The answer was discovered by a young researcher, Arianna Calcinotto, a member of Dr. Alimonti’s international research team. Working with partners in the United Kingdom and in Italy, the researchers found elevated levels of interleukin-23 (IL-23) in the blood and in the tumours of most patients resistant to antiandrogen therapy. “We noticed”, Dr. Alimonti explains, “that the release of IL-23 in the tumour is caused by a particular type of immune cell (called myeloid cells), which make it treatment resistant – like a “dark force” – by allowing the survival and proliferation of the prostate cancer cells.”
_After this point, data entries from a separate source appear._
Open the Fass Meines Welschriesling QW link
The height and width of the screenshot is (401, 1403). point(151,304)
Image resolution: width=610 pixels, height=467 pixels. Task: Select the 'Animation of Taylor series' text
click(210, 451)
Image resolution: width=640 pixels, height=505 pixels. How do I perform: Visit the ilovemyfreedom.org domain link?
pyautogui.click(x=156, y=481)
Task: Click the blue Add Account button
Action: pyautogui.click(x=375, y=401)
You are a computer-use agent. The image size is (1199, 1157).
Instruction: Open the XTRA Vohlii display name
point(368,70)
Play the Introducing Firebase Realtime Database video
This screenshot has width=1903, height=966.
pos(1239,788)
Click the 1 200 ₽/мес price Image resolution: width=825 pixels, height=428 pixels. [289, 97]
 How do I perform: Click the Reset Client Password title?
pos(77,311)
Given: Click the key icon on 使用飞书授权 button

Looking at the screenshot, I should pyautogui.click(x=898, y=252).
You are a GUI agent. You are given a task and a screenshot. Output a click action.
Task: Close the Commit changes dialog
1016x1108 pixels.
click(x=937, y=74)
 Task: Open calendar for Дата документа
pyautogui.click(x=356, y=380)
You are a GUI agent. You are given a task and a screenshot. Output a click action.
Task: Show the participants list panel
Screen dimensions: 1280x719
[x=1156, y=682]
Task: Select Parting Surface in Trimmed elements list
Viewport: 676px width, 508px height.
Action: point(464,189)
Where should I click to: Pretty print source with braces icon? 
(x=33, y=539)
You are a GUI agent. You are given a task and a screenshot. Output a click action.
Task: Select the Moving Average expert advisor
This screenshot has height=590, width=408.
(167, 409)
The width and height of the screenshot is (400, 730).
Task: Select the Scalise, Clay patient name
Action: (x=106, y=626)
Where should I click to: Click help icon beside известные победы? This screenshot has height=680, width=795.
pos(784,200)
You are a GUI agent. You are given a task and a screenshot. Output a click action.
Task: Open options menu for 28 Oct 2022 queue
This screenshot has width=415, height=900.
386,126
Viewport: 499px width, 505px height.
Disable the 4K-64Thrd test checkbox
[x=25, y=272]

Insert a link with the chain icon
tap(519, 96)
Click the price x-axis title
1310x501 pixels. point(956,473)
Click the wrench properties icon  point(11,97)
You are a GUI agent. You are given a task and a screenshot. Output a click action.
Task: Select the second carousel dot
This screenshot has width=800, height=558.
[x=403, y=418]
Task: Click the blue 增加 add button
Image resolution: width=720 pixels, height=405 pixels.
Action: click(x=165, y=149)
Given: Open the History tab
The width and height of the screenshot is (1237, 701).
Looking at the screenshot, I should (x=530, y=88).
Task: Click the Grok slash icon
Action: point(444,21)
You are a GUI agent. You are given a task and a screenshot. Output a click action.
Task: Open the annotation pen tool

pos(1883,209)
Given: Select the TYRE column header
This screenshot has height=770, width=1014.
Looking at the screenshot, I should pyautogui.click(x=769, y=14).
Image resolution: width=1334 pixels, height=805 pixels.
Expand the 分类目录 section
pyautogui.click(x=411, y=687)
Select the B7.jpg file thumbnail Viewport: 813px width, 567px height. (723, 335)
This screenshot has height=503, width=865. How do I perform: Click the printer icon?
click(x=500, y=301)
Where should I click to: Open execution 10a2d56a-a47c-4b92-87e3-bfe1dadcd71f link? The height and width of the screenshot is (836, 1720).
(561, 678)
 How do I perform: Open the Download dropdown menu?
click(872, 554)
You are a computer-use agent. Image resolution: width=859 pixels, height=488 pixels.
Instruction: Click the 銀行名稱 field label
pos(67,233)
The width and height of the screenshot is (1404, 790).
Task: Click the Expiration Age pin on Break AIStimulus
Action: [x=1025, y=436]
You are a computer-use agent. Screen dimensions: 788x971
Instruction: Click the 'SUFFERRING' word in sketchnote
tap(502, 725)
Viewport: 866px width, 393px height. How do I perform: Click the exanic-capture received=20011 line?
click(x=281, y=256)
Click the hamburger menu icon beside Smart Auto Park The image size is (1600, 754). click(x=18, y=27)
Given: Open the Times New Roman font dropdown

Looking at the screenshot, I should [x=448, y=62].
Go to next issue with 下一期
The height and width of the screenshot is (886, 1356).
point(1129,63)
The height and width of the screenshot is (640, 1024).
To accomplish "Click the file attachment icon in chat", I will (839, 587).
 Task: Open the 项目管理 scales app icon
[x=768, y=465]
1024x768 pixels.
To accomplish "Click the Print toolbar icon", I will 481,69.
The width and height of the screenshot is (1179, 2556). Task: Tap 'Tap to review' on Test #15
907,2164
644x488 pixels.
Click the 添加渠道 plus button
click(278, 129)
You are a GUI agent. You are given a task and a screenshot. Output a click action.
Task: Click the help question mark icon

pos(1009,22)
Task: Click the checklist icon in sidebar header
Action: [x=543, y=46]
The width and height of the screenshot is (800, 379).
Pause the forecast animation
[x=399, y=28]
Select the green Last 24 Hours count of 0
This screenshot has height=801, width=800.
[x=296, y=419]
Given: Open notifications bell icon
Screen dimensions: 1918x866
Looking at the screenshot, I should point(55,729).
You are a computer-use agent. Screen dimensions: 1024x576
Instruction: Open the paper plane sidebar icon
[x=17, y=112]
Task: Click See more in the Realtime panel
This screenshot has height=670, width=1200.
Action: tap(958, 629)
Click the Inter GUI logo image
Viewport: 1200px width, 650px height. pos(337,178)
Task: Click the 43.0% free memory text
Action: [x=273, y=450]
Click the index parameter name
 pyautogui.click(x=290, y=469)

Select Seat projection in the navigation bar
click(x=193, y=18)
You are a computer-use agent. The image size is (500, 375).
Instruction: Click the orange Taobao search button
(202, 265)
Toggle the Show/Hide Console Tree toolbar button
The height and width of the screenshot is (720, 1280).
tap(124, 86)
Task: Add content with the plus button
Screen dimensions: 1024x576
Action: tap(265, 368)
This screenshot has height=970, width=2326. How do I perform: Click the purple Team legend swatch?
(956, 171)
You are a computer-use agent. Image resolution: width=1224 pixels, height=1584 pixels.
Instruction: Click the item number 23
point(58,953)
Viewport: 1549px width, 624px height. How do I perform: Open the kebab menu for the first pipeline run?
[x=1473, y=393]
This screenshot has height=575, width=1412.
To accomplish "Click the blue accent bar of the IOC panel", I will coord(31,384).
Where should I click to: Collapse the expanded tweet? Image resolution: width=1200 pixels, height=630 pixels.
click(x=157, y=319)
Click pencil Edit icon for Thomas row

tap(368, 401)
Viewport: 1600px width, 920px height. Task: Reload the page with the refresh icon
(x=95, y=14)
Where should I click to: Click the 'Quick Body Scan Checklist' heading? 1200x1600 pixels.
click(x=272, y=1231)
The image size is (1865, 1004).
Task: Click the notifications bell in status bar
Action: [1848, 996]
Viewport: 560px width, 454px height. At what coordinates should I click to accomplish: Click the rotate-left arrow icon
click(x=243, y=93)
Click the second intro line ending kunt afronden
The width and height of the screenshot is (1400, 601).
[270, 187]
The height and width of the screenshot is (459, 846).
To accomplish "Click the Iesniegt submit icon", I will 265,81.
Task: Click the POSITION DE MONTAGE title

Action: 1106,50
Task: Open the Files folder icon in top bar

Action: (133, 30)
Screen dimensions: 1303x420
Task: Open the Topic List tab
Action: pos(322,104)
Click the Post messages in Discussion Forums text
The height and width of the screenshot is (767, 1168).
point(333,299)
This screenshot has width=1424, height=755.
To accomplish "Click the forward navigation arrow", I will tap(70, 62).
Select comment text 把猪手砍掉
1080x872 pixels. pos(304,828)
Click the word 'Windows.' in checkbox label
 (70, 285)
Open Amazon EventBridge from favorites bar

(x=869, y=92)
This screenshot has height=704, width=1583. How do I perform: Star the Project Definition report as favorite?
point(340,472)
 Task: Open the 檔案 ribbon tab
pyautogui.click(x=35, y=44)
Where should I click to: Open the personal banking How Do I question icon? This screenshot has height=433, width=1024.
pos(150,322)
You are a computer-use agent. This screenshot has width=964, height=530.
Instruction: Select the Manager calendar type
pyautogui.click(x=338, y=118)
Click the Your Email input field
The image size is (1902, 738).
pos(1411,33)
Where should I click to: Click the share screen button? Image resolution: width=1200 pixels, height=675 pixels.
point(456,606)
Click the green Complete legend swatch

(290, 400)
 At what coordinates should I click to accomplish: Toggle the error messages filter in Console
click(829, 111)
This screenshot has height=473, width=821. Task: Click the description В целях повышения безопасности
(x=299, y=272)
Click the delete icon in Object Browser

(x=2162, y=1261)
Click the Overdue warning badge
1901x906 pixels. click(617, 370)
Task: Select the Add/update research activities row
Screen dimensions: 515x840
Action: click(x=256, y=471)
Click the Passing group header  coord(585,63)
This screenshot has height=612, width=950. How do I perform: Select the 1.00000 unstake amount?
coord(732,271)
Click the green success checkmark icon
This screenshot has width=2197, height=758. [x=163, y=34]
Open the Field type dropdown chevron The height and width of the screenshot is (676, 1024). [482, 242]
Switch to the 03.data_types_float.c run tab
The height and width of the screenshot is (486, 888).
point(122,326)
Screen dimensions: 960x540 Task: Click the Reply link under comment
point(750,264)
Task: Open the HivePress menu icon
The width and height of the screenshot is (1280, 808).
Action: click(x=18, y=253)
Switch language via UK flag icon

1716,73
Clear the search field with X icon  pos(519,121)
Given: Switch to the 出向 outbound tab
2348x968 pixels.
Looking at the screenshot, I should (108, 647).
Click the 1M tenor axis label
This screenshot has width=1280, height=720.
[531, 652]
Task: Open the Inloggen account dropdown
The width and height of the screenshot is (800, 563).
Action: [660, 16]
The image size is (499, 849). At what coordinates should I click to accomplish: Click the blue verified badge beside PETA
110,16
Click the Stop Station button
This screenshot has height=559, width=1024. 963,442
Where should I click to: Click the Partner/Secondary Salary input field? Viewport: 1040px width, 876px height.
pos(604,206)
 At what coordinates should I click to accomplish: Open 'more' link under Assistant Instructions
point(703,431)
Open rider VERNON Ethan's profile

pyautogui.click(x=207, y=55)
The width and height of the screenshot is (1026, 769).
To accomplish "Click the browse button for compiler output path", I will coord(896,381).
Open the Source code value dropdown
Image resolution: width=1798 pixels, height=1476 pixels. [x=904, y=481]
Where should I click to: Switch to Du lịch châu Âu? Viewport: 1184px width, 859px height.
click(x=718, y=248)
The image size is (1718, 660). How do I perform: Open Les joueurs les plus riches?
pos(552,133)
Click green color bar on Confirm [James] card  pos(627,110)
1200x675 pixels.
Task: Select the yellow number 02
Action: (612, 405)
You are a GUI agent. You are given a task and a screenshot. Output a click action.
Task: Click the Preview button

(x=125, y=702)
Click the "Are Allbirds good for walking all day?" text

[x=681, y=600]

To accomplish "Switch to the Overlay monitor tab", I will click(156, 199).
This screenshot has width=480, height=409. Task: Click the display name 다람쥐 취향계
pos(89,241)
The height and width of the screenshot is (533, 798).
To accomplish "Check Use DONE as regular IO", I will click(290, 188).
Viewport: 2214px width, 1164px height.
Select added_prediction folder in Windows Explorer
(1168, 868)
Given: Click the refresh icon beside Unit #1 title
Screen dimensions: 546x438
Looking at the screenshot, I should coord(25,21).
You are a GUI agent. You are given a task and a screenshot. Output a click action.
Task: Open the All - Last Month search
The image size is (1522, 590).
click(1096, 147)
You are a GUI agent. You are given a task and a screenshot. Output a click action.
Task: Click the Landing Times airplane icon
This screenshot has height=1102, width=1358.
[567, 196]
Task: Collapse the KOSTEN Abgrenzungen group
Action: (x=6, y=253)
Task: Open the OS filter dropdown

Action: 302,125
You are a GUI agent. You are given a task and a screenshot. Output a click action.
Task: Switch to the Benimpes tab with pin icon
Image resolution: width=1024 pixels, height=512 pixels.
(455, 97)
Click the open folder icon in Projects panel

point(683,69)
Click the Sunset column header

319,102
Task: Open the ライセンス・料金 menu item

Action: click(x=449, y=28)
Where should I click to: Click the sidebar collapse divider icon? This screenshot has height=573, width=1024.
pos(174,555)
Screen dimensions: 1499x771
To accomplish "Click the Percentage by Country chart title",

The next step will be to run clinical trials and identify the antibody that can selectively block IL-23. Dr. Alimonti continues, “Our research will be the basis for a promising clinical study in prostate cancer patients, similar to research underway for the treatment of disorders such as psoriasis, which is very well tolerated by patients.” Immunotherapy has recently achieved excellent clinical results in various types of cancer. However, while most immunotherapies currently in use aim to reactivate the immune system that has stopped working because of the tumour, this study emphasizes a different concept of immunotherapy that blocks the tumour-feeding factors produced by immune cells.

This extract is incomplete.